• **TEXT EXCERPT**:
════════

We often approach grief from a logical perspective. We listen, analyze, validate obvious emotions, and try to arrive at helpful conclusions.
However, grief is much more complicated than simply identifying a loss, categorizing the pain, and discovering fresh themes on moving forward. Pain and suffering contain multifaceted undercurrents that transcend conscious awareness. Research (e.g., Allan Schore, Daniel Siegel) suggests that we live daily from two sides of our brain, each equipped with its own method of storing and utilizing information.
Taken into discussions on grief, the concept implies that we grieve from two sides of the brain as well, the logical and the unconscious. From practical dialogues surrounding loss, however, the latter receives less attention.
Here’s a quick and general breakdown on how the two sides of the brain function. The left side of the brain filters information—logic, grammar, etc.—from the immediate senses, which then produces a reasonable response with the help of the frontal cortex. Using these avenues, the helper and the helpee depend strongly on language and other sensory data in order to make sense of loss.
The right side of the brain, however, seems to express itself in the following ways: (1) Nonverbal activity such as body language/posture/motioning, tone of voice, eye movements, etc.; (2) Intuition or gut experiences that bypass conscious processing; (3) Implicit/unaware memory and emotions derived from early preverbal/symbolic childhood settings that the grieving individual’s mind somehow associates with the current loss; and (4) Transference (i.e. relating to the present through lenses of the past) dynamics. These factors dominate over conscious awareness and play a significant role in individual grief processing.
The following is a fictionalized scenario that demonstrates how the above elements transpire during grief work.

════════

• **INFORMATION SHOWN**:
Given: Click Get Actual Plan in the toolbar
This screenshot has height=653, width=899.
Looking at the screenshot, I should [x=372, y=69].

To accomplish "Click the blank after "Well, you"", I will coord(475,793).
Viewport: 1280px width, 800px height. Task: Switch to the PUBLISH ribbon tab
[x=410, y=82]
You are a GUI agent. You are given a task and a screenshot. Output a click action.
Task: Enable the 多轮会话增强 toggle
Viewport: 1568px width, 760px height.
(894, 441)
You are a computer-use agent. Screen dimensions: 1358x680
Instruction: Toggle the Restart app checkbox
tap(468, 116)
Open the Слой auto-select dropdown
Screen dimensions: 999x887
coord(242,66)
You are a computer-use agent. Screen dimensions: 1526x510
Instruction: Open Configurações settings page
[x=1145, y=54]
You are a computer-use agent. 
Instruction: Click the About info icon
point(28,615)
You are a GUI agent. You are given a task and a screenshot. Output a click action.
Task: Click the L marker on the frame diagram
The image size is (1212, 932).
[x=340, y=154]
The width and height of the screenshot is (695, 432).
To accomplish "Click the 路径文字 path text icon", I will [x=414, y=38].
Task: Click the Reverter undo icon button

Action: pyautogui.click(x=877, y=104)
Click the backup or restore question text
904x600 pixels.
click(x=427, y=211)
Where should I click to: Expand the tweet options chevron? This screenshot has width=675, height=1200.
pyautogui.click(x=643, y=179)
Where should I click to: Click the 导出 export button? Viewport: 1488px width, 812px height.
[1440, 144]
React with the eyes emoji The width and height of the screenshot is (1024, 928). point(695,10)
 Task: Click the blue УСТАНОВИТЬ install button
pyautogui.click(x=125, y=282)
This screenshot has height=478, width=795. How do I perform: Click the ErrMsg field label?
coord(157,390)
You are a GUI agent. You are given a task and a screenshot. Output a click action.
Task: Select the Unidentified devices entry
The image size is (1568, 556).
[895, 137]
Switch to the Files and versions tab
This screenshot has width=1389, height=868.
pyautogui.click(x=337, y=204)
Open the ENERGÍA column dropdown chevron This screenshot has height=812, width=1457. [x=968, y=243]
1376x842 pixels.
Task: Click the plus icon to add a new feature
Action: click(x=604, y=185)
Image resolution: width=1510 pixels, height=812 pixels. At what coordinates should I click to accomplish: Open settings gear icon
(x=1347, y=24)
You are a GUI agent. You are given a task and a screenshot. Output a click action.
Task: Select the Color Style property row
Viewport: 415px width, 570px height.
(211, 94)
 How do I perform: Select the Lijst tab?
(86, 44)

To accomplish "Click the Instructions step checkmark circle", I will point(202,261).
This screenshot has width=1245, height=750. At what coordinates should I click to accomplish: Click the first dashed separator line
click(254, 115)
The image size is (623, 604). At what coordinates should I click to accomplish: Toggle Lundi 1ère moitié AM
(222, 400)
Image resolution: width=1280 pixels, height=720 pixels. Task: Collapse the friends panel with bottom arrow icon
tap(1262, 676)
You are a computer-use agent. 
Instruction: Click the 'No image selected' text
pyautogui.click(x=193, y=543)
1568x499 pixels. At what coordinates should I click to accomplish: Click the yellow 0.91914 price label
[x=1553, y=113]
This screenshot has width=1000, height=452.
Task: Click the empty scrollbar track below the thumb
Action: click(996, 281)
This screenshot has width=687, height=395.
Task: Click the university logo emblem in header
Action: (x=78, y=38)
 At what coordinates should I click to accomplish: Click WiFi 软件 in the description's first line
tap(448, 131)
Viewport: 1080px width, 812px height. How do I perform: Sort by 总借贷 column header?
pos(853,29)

════════

• **THINGS TO DO**:
A - Decide whether each statement agrees with the passage on grief. Answer yes or no for each, and quote the words of the passage that decide it.
(i) The passage says the unconscious side of grieving gets less attention in practical dialogues about loss.
(ii) The passage says the left side of the brain produces a reasonable response without the frontal cortex.
(iii) The passage lists intuition as one way the right side of the brain expresses itself.
B - Supply what comes next in the passage on grief, starting after its last sentence.

• **RESULTS OF THE EXERCISE**:
A -
(i) Yes: "From practical dialogues surrounding loss, however, the latter receives less attention."
(ii) No: "which then produces a reasonable response with the help of the frontal cortex."
(iii) Yes: "(2) Intuition or gut experiences that bypass conscious processing"

B -
John is a 55-year-old husband and father who lost his once nurturing mother to cancer just a few months back. As an only child who now holds claim to the loss of both parents, the middle-aged man must reinvent answers to previously visited existential questions.
So John goes to therapy, assuming it is simply about shedding tears and putting things in perspective. This will just take two or three sessions, he ponders. However, after a few meetings the female therapist finds John’s body language inconsistent with the recent loss. Equally important, the helper notices his expectations toward her converting into emotional demands and his unresolved needs from the early mother-child dyad blurring the therapeutic relationship.
John has no clue that the death of his mother has such a tie to his long forgotten narrative. Fortunately, the counselor’s training eye to nonverbals and her intuitive ear to unaware emotional attachment issues helped John put the dots together. Several months later, the 55-year-old had a deeper understanding on how his mother’s death impacted him.
Grief has to make sense in order for it to be helpful. However, further attunement is necessary. For healing to have lasting value we must recognize how the right side of the brain digests and transmits relevant material often invisible to conscious awareness.